**Written exercise 1**
From the listing below, extract every line that contains the string "with", treating uppercase and lowercase letters as distinct.

The Georgetown Steam Plant, located in the Georgetown neighborhood of Seattle, Washington, was constructed in 1906 for the Seattle Electric Company to provide power for Seattle, notably for streetcars.

History
The plant was originally built by Stone and Webster in 1906. One of the first reinforced concrete structures on the U.S. West Coast, it originally provided power for the Interurban Railway between Seattle and Tacoma; it also provided both direct current for Seattle's streetcars and alternating current for Georgetown, then an independent city. They purchased General Electric steam turbine technology, based on patents originally held by inventor Charles Gordon Curtis. At the time, this was cutting edge technology, and the Georgetown Steam Plant "marks the beginning of the end of the reciprocating steam engine" as the dominant mode of generating electricity on a large scale.

Originally located along an oxbow of the Duwamish River to provide cooling water, the plant was left inland after the original river channel was straightened in 1917. Retired after nearly 75 years of operation, it remains "surprisingly complete and operable". The plant has three Curtis turbines, manufactured by the General Electric Company between 1906 and 1917.

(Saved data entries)
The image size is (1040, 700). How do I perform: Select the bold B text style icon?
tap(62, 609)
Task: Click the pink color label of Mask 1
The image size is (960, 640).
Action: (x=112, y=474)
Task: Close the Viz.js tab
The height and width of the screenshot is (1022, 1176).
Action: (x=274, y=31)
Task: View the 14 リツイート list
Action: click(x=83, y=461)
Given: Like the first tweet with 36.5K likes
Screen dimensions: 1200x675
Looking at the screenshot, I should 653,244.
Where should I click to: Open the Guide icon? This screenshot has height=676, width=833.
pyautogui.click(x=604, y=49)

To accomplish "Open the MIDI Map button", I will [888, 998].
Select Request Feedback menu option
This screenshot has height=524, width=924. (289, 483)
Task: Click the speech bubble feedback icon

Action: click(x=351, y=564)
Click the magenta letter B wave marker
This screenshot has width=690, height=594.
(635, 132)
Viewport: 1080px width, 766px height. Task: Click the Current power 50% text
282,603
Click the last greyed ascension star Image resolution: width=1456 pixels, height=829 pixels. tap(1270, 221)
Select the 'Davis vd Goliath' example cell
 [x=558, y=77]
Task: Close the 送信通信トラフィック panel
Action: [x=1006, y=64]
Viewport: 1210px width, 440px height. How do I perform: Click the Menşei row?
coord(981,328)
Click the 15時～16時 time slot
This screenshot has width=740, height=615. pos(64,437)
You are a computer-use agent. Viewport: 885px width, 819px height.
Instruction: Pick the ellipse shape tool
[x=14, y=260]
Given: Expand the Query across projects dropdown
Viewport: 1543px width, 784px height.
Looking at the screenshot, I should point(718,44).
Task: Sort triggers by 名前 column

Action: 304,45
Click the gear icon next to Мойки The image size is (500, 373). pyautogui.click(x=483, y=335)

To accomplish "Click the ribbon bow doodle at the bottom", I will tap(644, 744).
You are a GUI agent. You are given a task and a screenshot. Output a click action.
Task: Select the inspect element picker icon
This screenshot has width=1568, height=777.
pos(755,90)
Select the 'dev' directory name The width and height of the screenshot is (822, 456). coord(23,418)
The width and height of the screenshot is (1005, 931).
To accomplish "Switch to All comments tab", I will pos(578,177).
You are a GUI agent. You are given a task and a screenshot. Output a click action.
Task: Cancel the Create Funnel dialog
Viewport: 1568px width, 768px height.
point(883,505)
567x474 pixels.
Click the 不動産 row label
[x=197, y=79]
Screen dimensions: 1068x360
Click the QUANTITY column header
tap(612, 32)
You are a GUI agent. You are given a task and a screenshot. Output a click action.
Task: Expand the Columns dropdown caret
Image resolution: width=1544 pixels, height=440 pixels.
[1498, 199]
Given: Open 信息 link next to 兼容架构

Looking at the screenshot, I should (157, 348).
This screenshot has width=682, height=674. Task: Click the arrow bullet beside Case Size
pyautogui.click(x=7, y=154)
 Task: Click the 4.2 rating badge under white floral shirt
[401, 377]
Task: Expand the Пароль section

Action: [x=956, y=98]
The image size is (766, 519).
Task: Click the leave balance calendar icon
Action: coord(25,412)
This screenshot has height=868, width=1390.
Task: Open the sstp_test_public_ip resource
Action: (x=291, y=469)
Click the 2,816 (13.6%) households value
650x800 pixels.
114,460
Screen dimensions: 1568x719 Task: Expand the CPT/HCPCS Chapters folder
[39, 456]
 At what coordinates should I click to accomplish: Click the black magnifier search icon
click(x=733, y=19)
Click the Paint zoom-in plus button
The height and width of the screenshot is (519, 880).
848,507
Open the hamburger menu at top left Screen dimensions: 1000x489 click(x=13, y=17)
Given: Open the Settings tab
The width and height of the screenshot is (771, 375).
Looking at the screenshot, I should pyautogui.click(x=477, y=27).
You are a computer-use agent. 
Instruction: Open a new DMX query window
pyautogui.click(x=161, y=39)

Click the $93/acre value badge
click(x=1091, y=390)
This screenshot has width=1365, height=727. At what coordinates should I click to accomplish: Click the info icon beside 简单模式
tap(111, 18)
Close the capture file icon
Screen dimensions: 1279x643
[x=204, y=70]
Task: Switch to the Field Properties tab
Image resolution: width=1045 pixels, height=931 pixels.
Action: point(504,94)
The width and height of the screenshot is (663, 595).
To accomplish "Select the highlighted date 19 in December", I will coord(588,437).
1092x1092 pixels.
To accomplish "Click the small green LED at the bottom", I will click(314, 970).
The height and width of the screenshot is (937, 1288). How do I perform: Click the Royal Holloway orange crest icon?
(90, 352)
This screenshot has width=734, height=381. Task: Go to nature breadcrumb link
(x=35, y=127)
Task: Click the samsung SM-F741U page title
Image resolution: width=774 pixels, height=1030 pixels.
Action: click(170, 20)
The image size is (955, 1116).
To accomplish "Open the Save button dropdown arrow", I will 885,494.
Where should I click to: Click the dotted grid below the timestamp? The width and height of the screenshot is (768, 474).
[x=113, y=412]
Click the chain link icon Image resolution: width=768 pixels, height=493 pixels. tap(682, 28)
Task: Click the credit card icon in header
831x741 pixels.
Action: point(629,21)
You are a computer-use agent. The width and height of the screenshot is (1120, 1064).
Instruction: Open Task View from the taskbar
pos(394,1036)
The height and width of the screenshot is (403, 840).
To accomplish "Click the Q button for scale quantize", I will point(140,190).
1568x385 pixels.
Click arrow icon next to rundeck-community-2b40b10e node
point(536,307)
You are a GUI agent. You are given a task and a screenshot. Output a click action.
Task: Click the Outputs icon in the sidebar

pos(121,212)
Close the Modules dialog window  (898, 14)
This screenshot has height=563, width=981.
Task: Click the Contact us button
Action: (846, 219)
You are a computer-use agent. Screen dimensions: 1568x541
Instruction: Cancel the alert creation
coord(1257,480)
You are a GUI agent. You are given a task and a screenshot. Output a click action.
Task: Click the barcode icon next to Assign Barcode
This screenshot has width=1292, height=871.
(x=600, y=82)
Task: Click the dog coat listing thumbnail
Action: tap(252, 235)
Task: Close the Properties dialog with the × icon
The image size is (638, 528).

**Written exercise 2**
According to the passage on the Georgetown Steam Plant, which firm originally built the plant?

**Full output 1**
Given: Like the first tweet with 36.5K likes
Task: Close the Properties dialog with the × icon

**Full output 2**
Stone and Webster